Valente’s sociolinguistic video ethnographic research investigates how deaf multilingual children make use of communicative and community practices as resources for navigating the multiple, fluid and everemergent deaf-deaf and deaf-hearing spaces of their classroom and deaf and hearing school community. He also investigated how deaf children, as well as their parents and teachers, think about their own and other children’s multilingual and inclusive communicative and community practices.

This was the first cross-national study of deaf bilingual kindergartners in a classroom with a deaf teacher and using sign language/writing as the primary mode of communication, as opposed to speech-only, which is the dominant approach around the world, said Valente, who himself is deaf.

Valente said these follow-up interviews gave him insight into how the students developed close relationships from kindergarten to junior high. “Which is unusual because most kids, like myself … I never knew a deaf person until I was an adult, and 96% of deaf kids were born to hearing parents, so opportunities to meet another deaf person are rare,” he said.

“This school has deaf teachers who are the first deaf teachers to get certified in France and their curriculum is based on collaborations between linguists at the University of Paris VIII and deaf educators; it’s a very innovative program that is fast becoming recognized worldwide as an exemplary model for deaf bilingual education.”

Valente said many of the Toulouse students attend college, which goes against the norm. “Academic, mental health and employment outcomes for deaf students in France are abysmal; 50% of deaf students achieve a high school education; 30% of deaf adults are unemployed. Only about 20% of deaf kids go to college and only between 20% and 43% of them graduate. The average deaf kid who graduates in the United States graduates with a fourth-grade reading level … fifthgrade math,” Valente said.

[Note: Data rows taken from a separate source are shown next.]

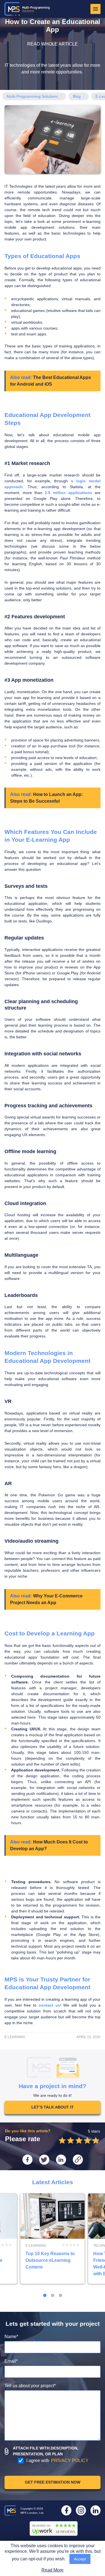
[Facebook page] (66, 2510)
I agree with (57, 2460)
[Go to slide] (44, 2295)
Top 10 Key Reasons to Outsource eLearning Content (52, 2238)
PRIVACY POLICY (69, 2460)
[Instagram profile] (81, 2510)
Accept (80, 2559)
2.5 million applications (68, 492)
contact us (49, 2005)
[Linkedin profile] (95, 2510)
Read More (52, 2570)
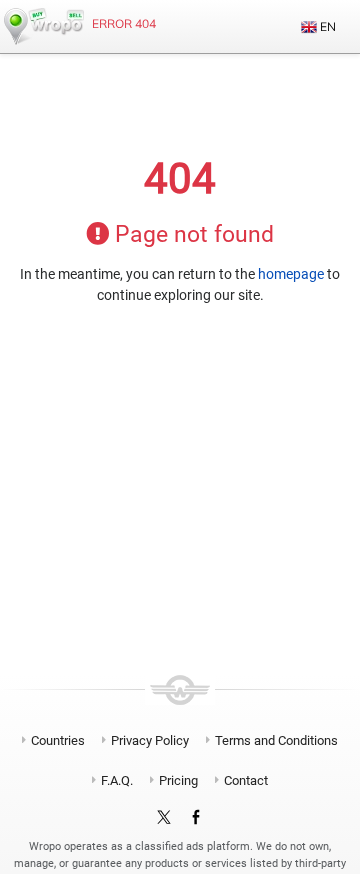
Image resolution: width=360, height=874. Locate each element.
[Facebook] (196, 818)
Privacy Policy (150, 740)
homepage (291, 274)
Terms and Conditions (276, 740)
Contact (246, 780)
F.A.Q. (117, 780)
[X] (164, 818)
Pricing (178, 780)
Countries (58, 740)
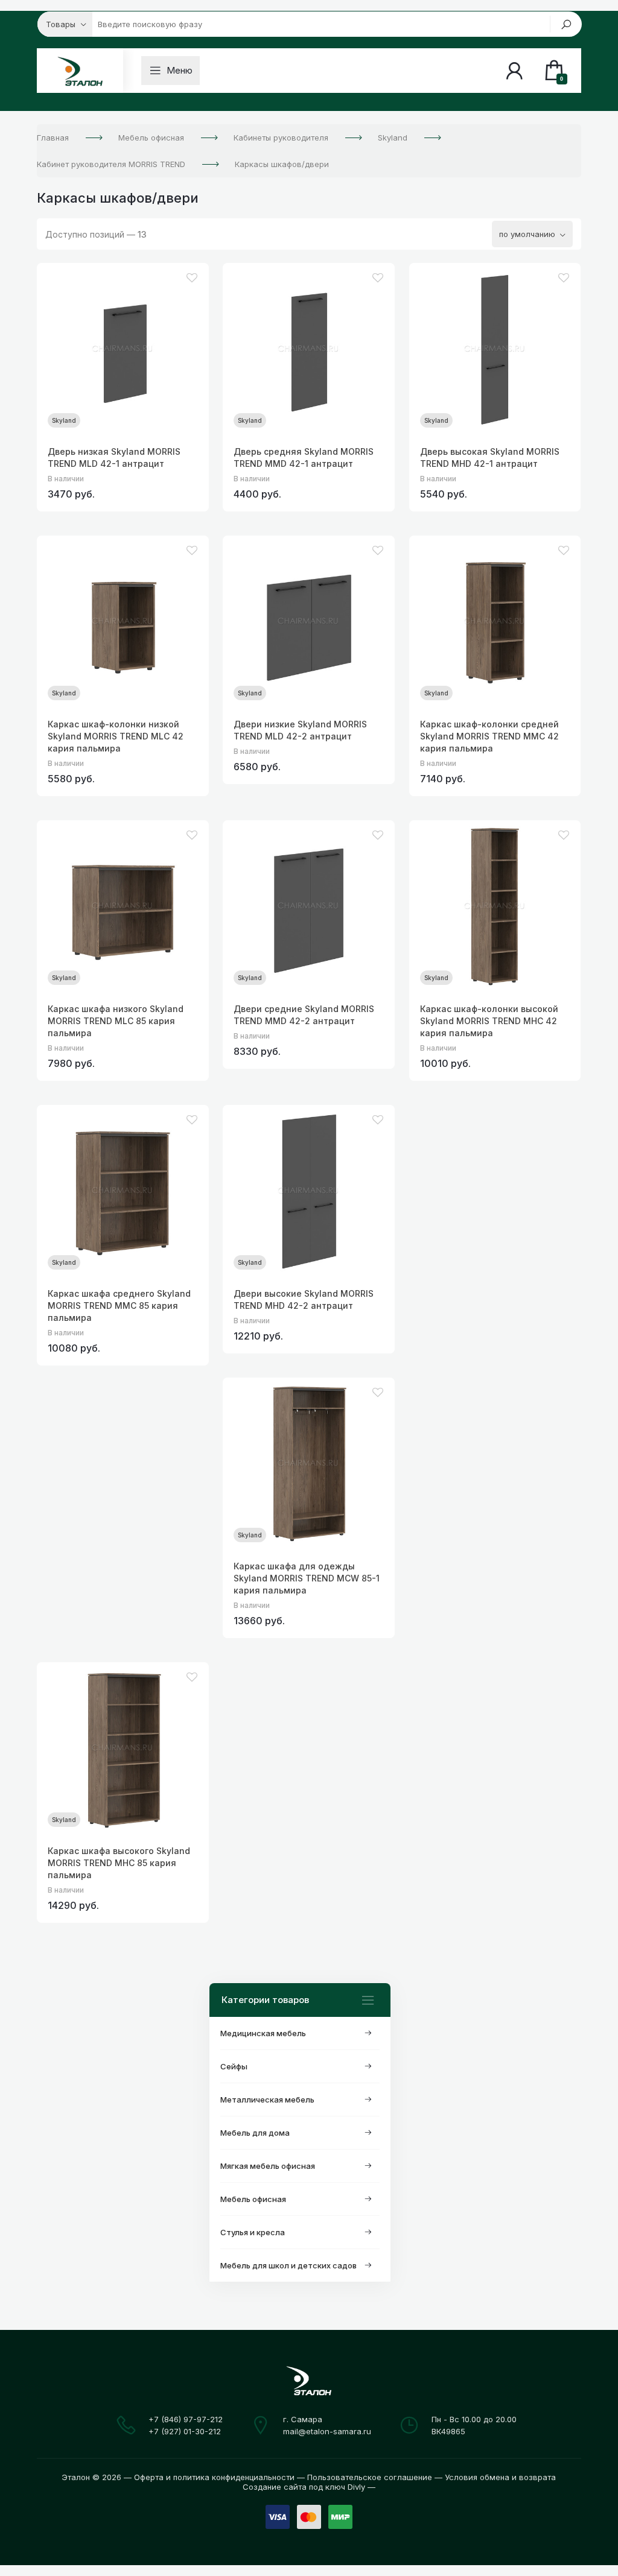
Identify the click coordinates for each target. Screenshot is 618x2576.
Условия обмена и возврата (500, 2477)
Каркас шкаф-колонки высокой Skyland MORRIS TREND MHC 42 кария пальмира (489, 1021)
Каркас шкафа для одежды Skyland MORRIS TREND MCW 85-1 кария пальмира (307, 1578)
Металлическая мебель (267, 2099)
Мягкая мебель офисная (267, 2166)
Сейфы (233, 2066)
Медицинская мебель (263, 2033)
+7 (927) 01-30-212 (184, 2431)
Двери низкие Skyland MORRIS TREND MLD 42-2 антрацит (300, 730)
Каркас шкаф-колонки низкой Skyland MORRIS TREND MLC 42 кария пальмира (115, 736)
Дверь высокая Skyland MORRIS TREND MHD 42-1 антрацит (489, 457)
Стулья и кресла (252, 2232)
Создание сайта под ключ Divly (304, 2487)
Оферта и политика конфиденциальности (214, 2477)
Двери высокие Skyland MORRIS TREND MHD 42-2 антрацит (304, 1299)
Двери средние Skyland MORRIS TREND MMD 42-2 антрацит (304, 1015)
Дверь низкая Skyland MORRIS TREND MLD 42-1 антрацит (114, 457)
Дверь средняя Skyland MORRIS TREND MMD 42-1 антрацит (304, 457)
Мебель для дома (255, 2133)
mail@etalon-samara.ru (327, 2431)
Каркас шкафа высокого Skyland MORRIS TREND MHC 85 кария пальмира (119, 1863)
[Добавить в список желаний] (192, 278)
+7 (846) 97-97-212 (185, 2419)
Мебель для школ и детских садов (288, 2265)
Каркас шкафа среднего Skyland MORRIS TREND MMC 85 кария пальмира (119, 1305)
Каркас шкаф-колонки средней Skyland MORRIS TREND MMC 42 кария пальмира (489, 736)
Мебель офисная (253, 2199)
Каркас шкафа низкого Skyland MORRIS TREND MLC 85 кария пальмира (115, 1021)
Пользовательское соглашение (369, 2477)
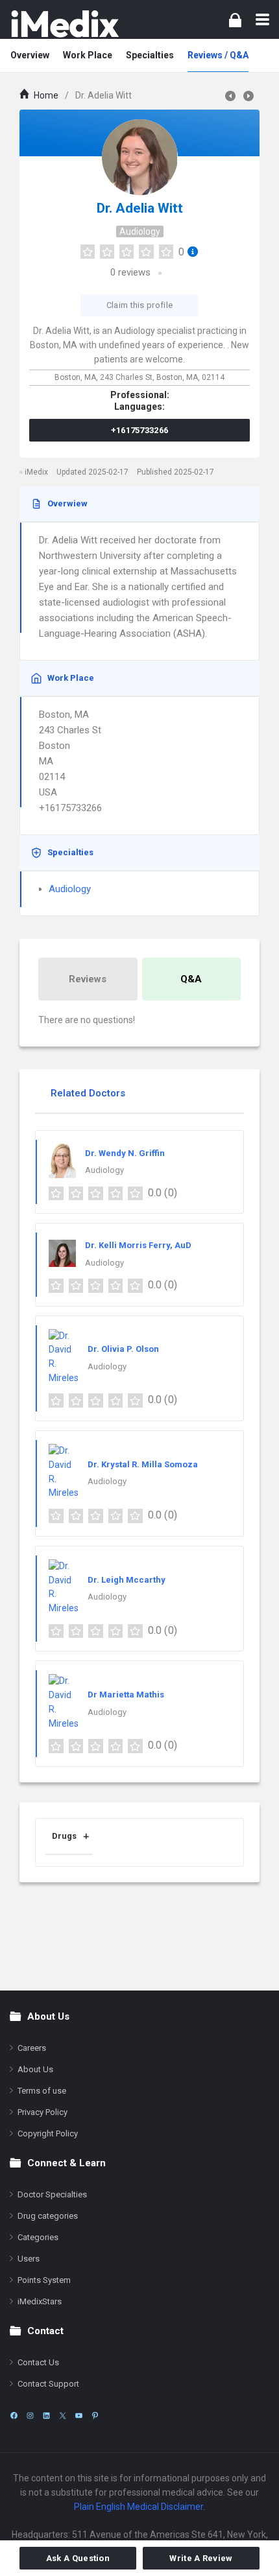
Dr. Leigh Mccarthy (126, 1580)
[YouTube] (79, 2415)
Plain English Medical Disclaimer (138, 2506)
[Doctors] (65, 23)
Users (29, 2258)
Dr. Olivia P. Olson (123, 1349)
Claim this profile (139, 305)
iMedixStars (40, 2301)
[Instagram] (30, 2415)
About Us (35, 2069)
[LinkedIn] (46, 2415)
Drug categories (48, 2216)
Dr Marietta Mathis (126, 1694)
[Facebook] (14, 2415)
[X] (62, 2415)
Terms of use (42, 2091)
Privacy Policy (42, 2112)
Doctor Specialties (52, 2194)
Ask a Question (78, 2558)
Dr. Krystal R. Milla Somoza (143, 1464)
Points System (44, 2280)
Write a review (200, 2558)
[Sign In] (235, 20)
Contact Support (48, 2384)
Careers (32, 2048)
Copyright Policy (48, 2133)
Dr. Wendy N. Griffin (125, 1153)
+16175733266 (140, 430)
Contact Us (38, 2362)
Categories (38, 2237)
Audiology (139, 231)
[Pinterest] (95, 2415)
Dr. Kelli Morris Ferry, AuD (138, 1245)
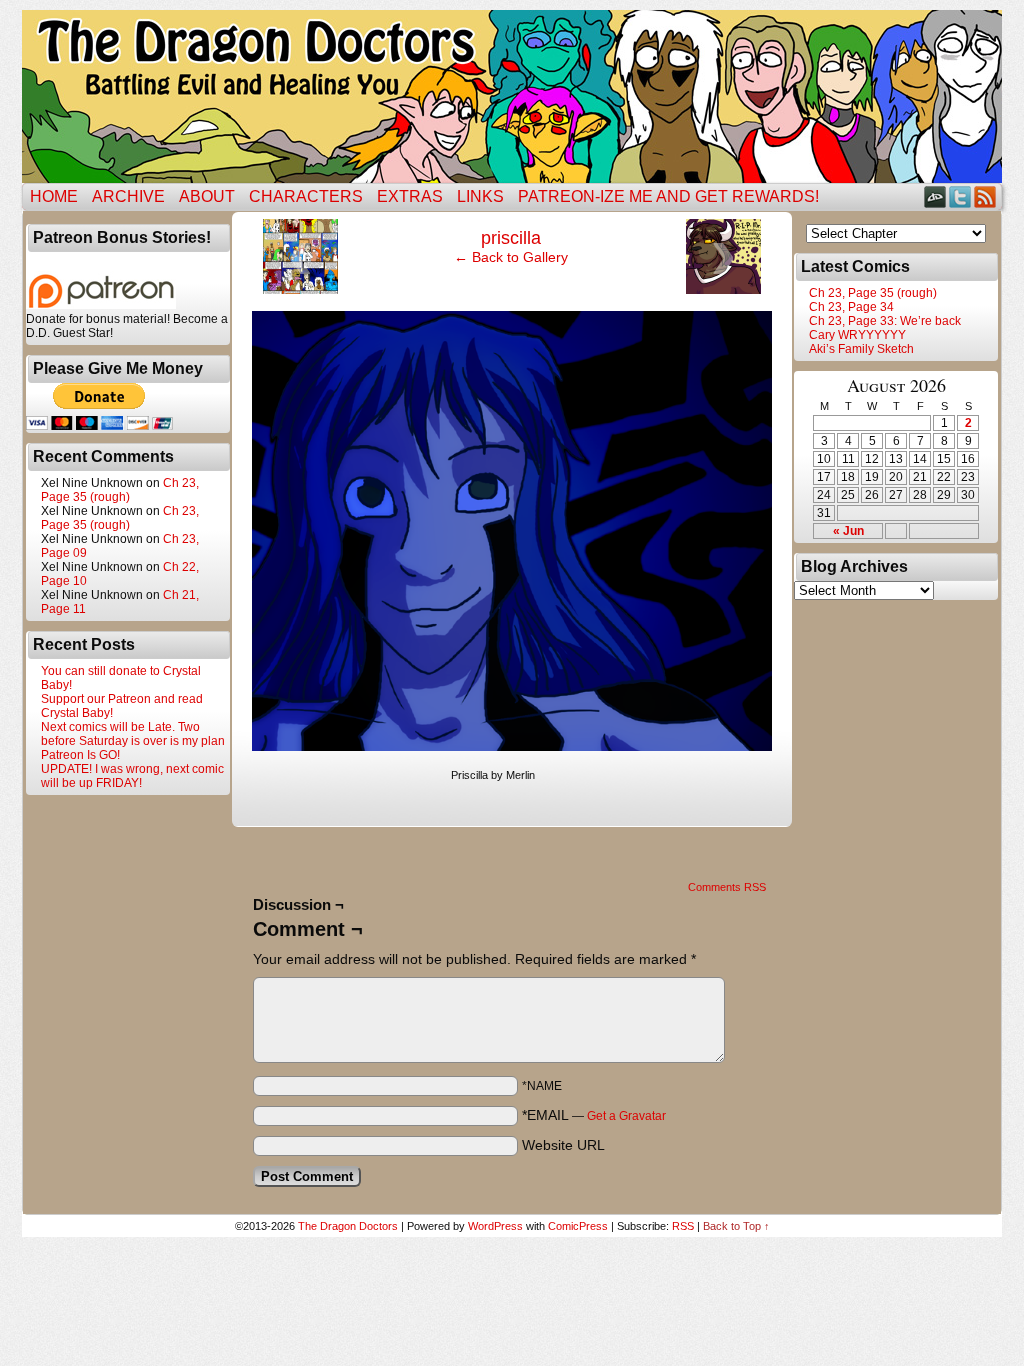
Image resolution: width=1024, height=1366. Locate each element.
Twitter (960, 196)
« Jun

“Nearly 40% of deaf people require hospitalization and outpatient therapy. In short, the outcomes for the deaf are atrocious; they’re actually the worst outcomes of any language minoritized student. This school is nothing short of a miracle and I’ve been trying to do everything I can to document its rise and do a longitudinal study on them. I’m trying to get (grant) money to just keep following these kids.”

Valente said research outcomes are showing that the deaf students in the study are scoring average or above the average of what is expected for a hearing student and they are ascending to secondary education. “In terms of their literacy outcomes and things like that, they’re doing significantly better than the kids that don’t have these advantages,” Valente said.